US Senate Committee passes amendment to ban PFAS in food packaging

USA – The US Senate Committee on Health Education Labor and Pensions (HELP) has passed a bipartisan amendment to ban the use of PFAS (perfluoroalkyl or polyfluoroalkyl substances) chemicals in food packaging.

The “forever chemicals” are commonly used in paper packaging as water-repellent and grease-proofing treatments but have been linked to a wide range of health issues, including a weakened immune system.

The committee voted 13-9 in favor of the Keep Food Containers Safe From PFAS Act, which passed as an amendment to the FDA Safety and Landmark Advancements Act of 2022.

The bill next goes to the Senate floor for a vote and will be conferenced with the House version of the bill before it is signed into law.

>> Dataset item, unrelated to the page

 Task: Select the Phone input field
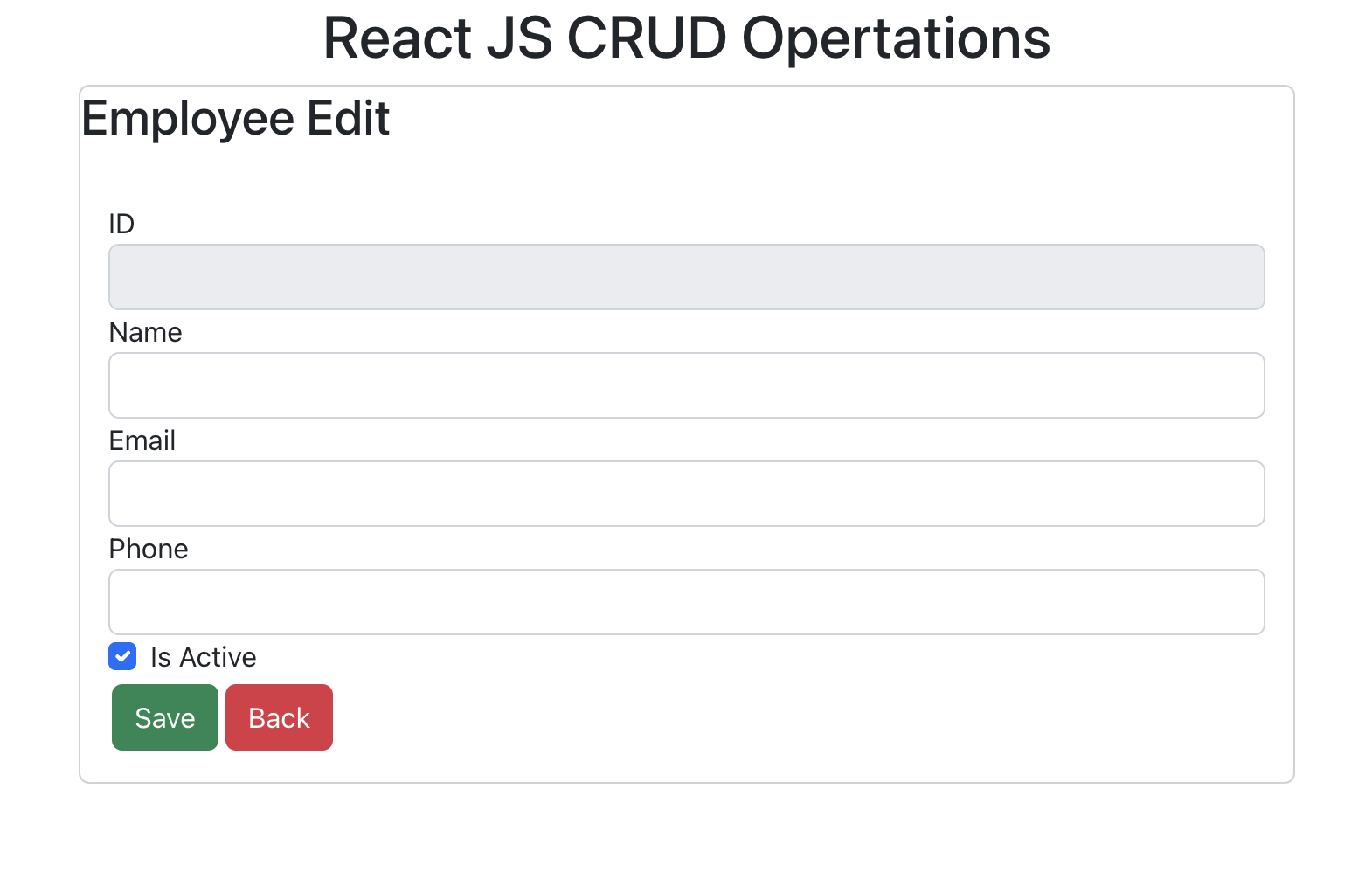point(686,602)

We hope that both chambers will act quickly,” said Liz Hitchcock, Director of Safer Chemicals Healthy Families.

The best way to stop PFAS from contaminating drinking water, breast milk, wildlife, and people is to end its use in everyday products like food packaging.”

Currently, state governments are taking legislative and regulatory actions to phase out PFAS. Nine states (California, Colorado, Connecticut, Maryland, Maine, Minnesota, New York, Vermont, and Washington) have enacted state bans on PFAS in food packaging.

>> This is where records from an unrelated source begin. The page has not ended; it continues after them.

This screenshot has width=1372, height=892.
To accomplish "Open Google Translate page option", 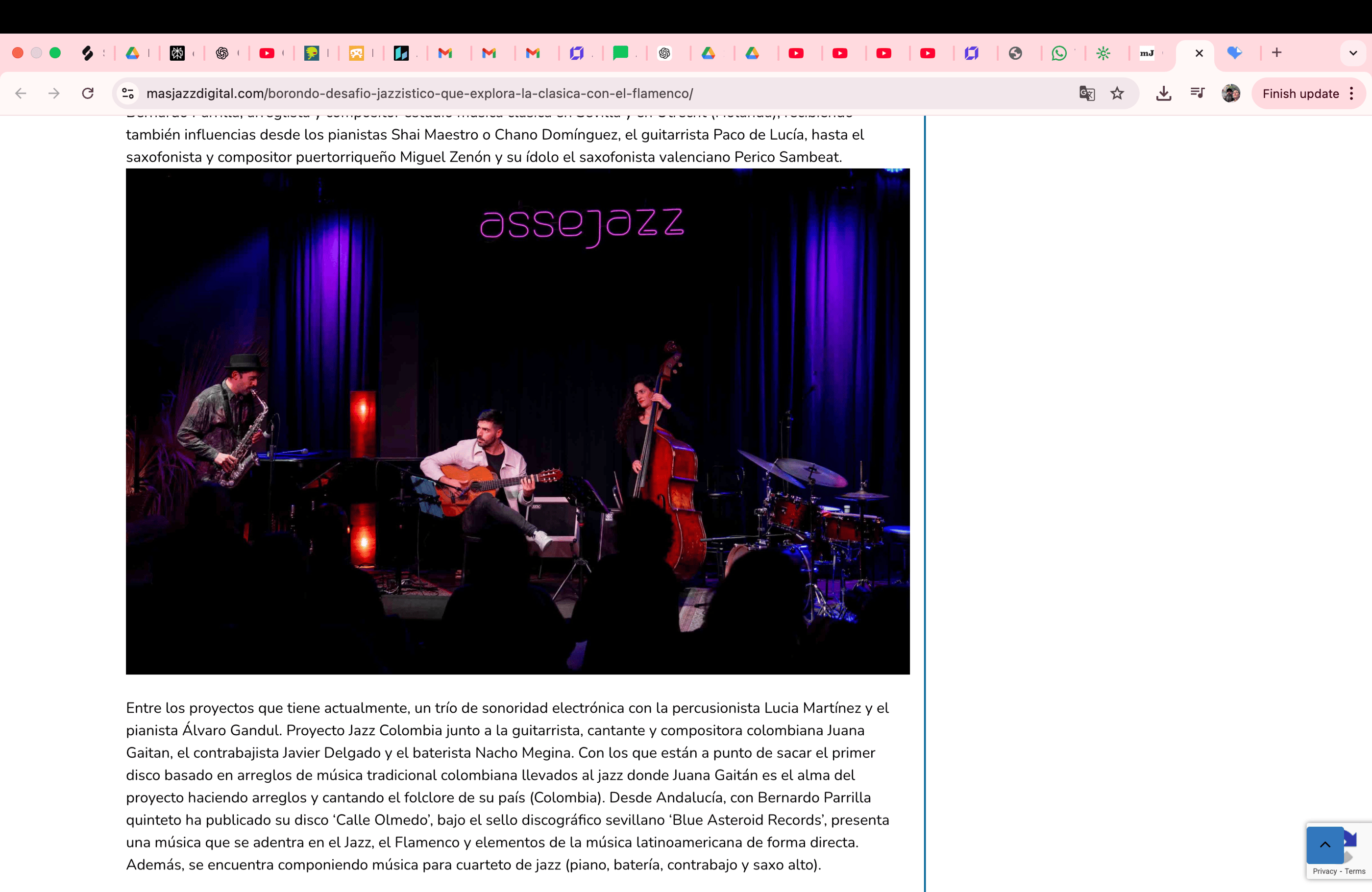I will coord(1087,94).
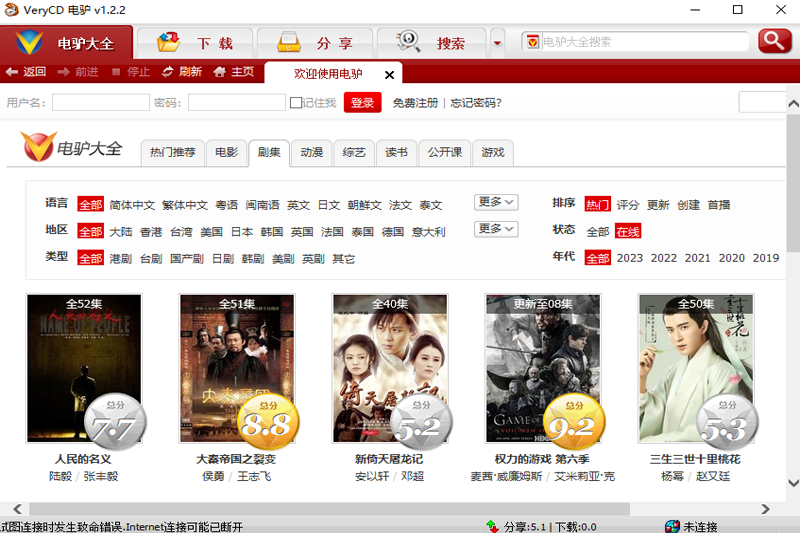Open the 免费注册 registration link

[415, 103]
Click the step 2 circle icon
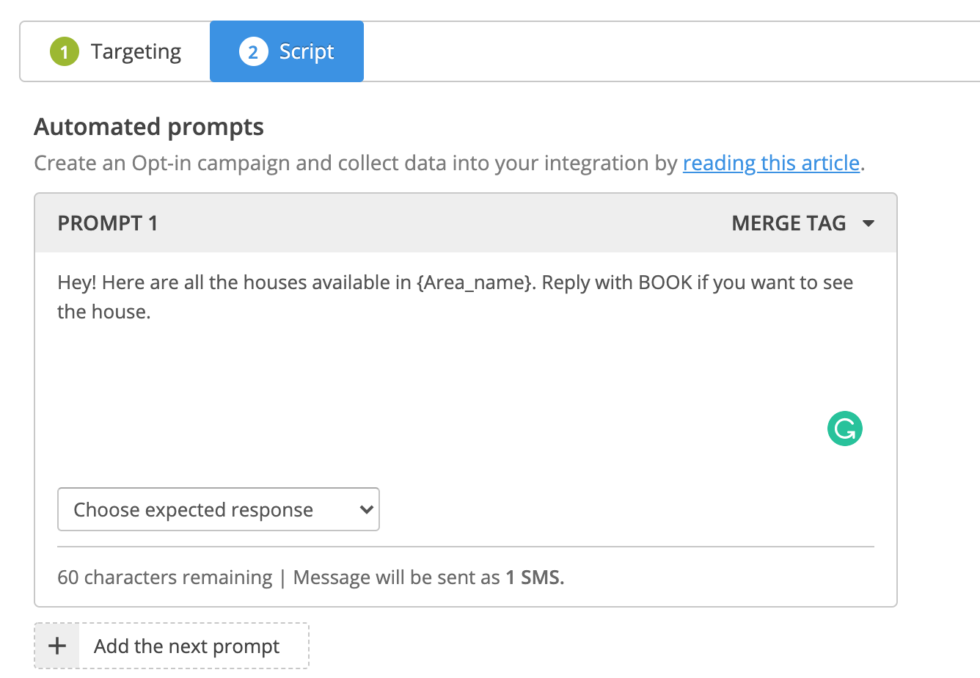980x678 pixels. point(254,51)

To support the initiative retailers are increasingly adopting safer chemicals policies to reduce or eliminate PFAS in crucial product sectors, according to the annual Retailer Report Card published by Toxic-Free Future’s Mind the Store program.

In response to Toxic-Free Future’s Mind the Store program, 22 retailers selling food or food packaging have announced steps to reduce or eliminate PFAS in food packaging at more than 140,000 stores worldwide, including Burger King, McDonald’s, Starbucks, Whole Foods Market, and other major retailers.

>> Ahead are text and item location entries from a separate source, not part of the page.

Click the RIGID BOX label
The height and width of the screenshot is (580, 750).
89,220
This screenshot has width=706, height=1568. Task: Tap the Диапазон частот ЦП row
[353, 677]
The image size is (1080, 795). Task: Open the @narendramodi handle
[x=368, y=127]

Fast-food giants like McDonald’s, Burger King, and Starbucks are already banning PFAS, so the marketplace is moving,” says Mike Schade, director of Mind the Store.

The federal government must level the playing field to ensure all Americans are protected from these forever chemicals.”

PFAS chemicals are not known to break down in the environment and can easily move through the soil to drinking water.

A 2020 report by Toxic-Free Future found major fast-food chains such as McDonald’s, Burger King, and Wendy’s likely serve up toxic PFAS with some of their most popular takeout foods.

A 2018 report also indicated the presence of PFAS in food packaging at top grocery store chains.

In addition, Toxic-Free Future’s 2021 investigative report revealed that a PFAS manufacturing facility is a significant source of PFAS pollution and ozone-depleting chemicals that contribute to health problems and climate change.